Le flou de la décision-cadre relative au MAE transparait néanmoins au travers de cette décision. La marge de manœuvre des États membres combinée à la libre appréciation des juges de l’État d’exécution du mandat d’arrêt, peut mettre en péril un des objectifs majeur de la décision-cadre, à savoir la création d’un système uniforme d’arrestation et de remise entre États membres. La diversité des réponses apportées en l’espèce par les Etats membres démontre que cette uniformité souhaitée est inévitablement compromise, et rappelle à quel point il convient d’établir autant que possible des règles communes en matière pénale.

Un refus de la Cour suprême pour ce motif aurait causé une véritable crise dans l’espace pénal européen, remettant fortement en cause la clarté et par conséquent l’usage de la décision-cadre 2002/584. Il aurait constitué une atteinte certaine au principe de reconnaissance mutuelle, pierre angulaire de l’espace de liberté, de sécurité et de justice, et plus largement au principe de confiance mutuelle entre les autorités des États membres, confiance représentant à la fois le socle et le ciment de cet espace.

L’affaire est-elle close pour autant ? Certains juges de la Cour suprême ayant évoqué la Convention de Vienne sur le droit des traités au cours de leur décision, et en particulier les règles concernant l’interprétation des traités (article 31.3 de la Convention de Vienne), et cette Convention n’ayant jamais été mentionnée auparavant, les avocats de M. Assange ont obtenu des juges de la Cour suprême un délai exceptionnel afin de pouvoir réexaminer le dossier au vu de cet élément. A son terme, si la réouverture du dossier n’est pas acceptée, la CEDH restera la dernière barrière à écarter avant la livraison.
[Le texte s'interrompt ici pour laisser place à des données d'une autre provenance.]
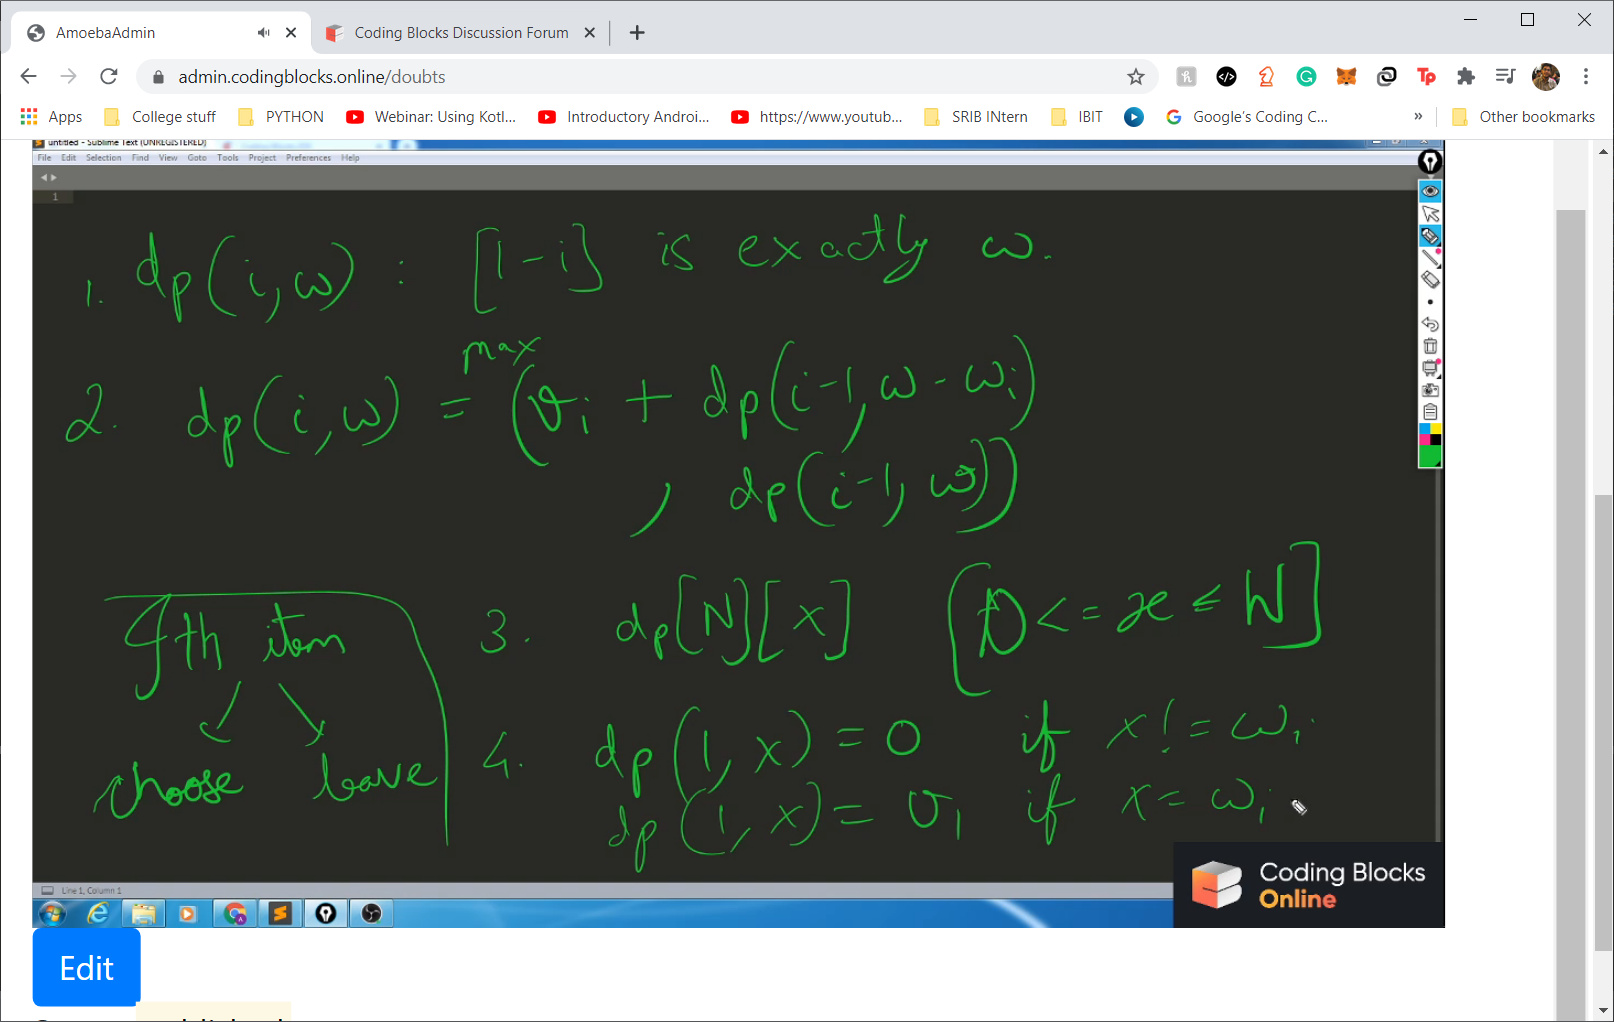Switch to Coding Blocks Discussion Forum tab
The width and height of the screenshot is (1614, 1022).
[460, 33]
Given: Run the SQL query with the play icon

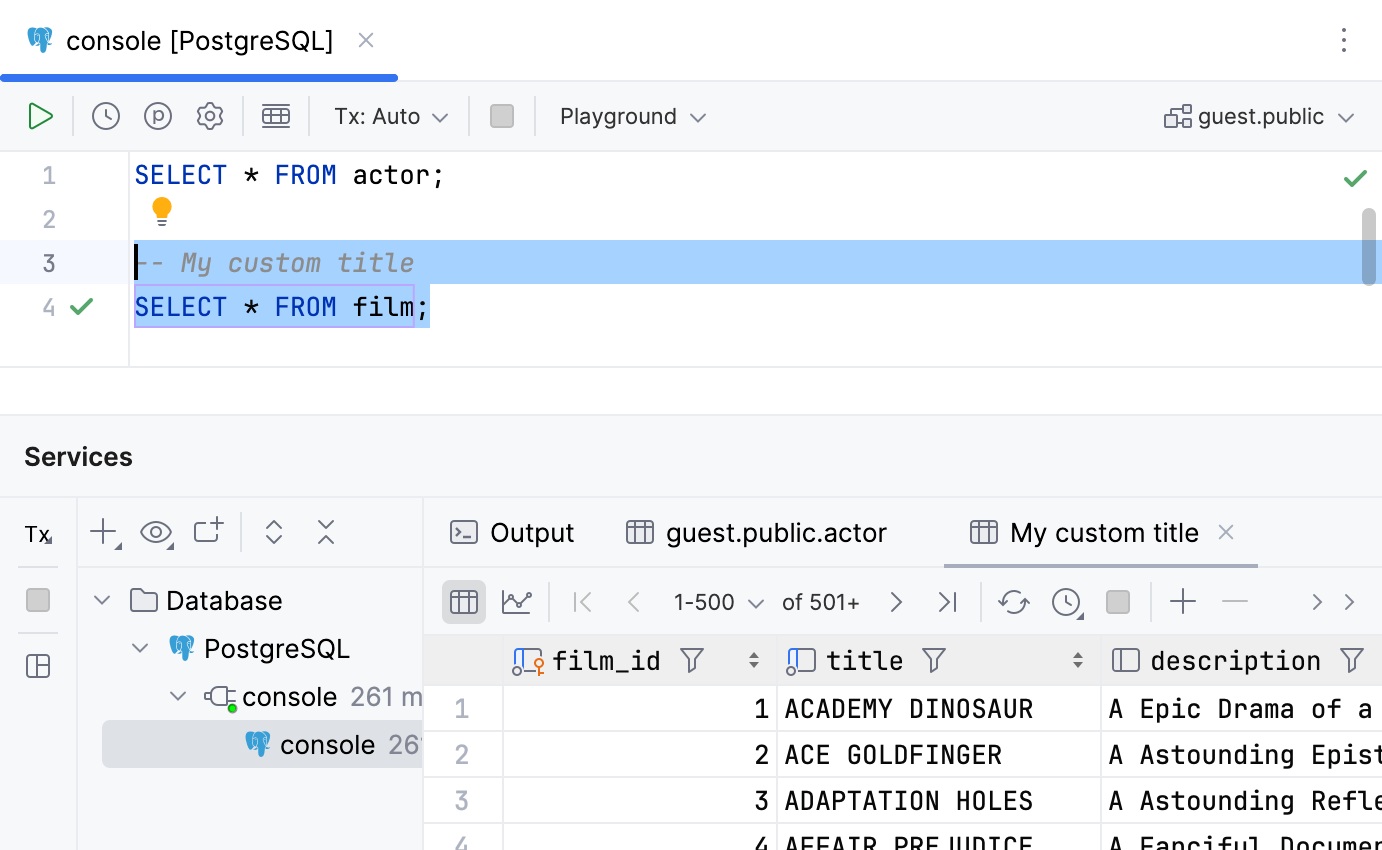Looking at the screenshot, I should pyautogui.click(x=41, y=116).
Est-on certain qu’il s’agisse là d’une preuve de l’efficacité du MAE, célébré pour sa rapidité, et de l’autonomie du droit de l’Union ? Rien n’est moins sûr, à la lecture du calendrier comme des raisonnements du juge britannique. Ce dernier fait masse de la Convention de Vienne et du droit de l’union autant qu’il manie de façon très pragmatique droit conventionnel extraditionnel et législation unilatérale de l’Union sur le mandat d’arrêt. En tout état de cause, et au vu du retentissement médiatique de l’affaire, il est loin d’être acquis que les techniques de l’Espace de liberté, sécurité justice y aient gagné quoi que ce soit en intelligibilité et en adhésion de l’opinion publique européenne.